Лола содрогнулась и умоляюще произнесла:
— Привяжи меня и выпори!
— Послушай! — Я быстро пошел за вином, которое оставил на столе, взял его и присел около дрожащей девушки. Поднес чашу к ее губам.
Содрогаясь, она выпила.
— Видишь, ты дала мне вино, а теперь я дал вино тебе, — объяснил я.
— Да, господин, — дрожа, сказала Лола.
Теперь я лучше понимаю ее тревогу, чем в тот момент.
Мои эмоциональные противоречия и неудовлетворенность, мои противоречивые мотивации, выражающиеся в непоследовательном поведении, напугали ее. Лола была горианской девушкой, жизненный опыт не подготовил ее к пониманию мужчины, приученного отвергать свою природу и мучить, калечить себя в наказание за импульсы, желания и чувства, естественные, как циркуляция крови и движение молекул через мембраны клетки. Она могла понять, что такое стыд, досада человека, который не смог быть честным. Но ей оказалось незнакомо патологически воспитанное чувство вины, а также привитые невротические тревоги, используемые в качестве контролирующих устройств.
Теперь я понимаю: Лола наверняка боялась, что оказалась в обществе сумасшедшего, для которого ее красота, ранимость и беспомощность ничего не значили. Который не мог понять, что она — женщина и рабыня, который игнорировал ее желания и оказался глух к ее потребностям. Который не понимал, что с ней делать и как с ней обращаться. Девушка оказалась в обществе непредсказуемого и иррационального типа. Этот как бы мужчина своим поведением даже отдаленно не напоминал мужчину настоящего. Не стоит удивляться, что она была напугана. Безусловно, Лола подозревала, что если я и не сумасшедший, то, по крайней мере, глупец. Кто, как не глупец, откажется пить, если его мучит жажда, или откажется есть, если голоден?

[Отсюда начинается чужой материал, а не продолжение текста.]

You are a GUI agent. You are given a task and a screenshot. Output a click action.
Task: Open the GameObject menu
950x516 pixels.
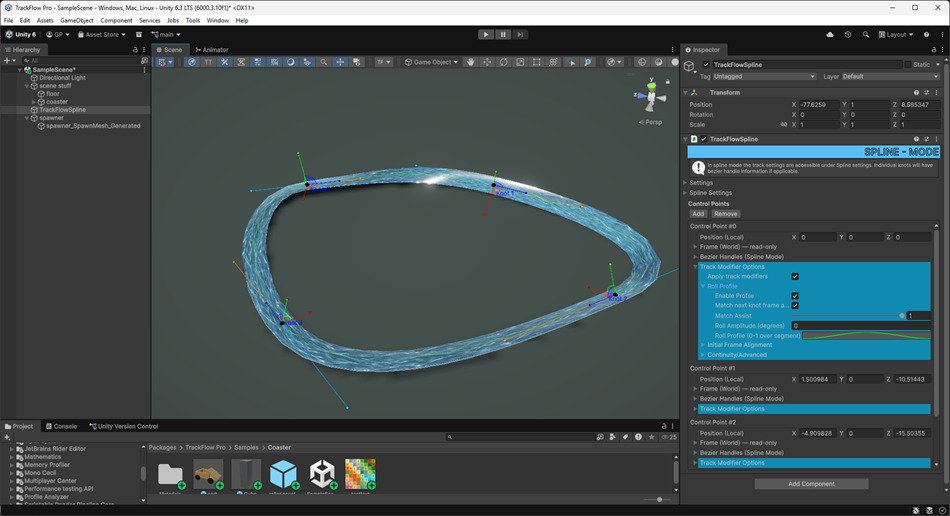[x=76, y=20]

Но я не был ни глупцом, ни сумасшедшим. Я был мужчиной с Земли.
— Прости меня, — умоляюще сказал я девушке.
Лола вздрогнула и пролила немного вина, взглянув на меня с ужасом. Я не ударил ее.
— Ты закончила? — спросил я.
Она кивнула испуганно.
— Там немного осталось. Допей.
Я держал чашу, пока девушка со страхом допивала вино.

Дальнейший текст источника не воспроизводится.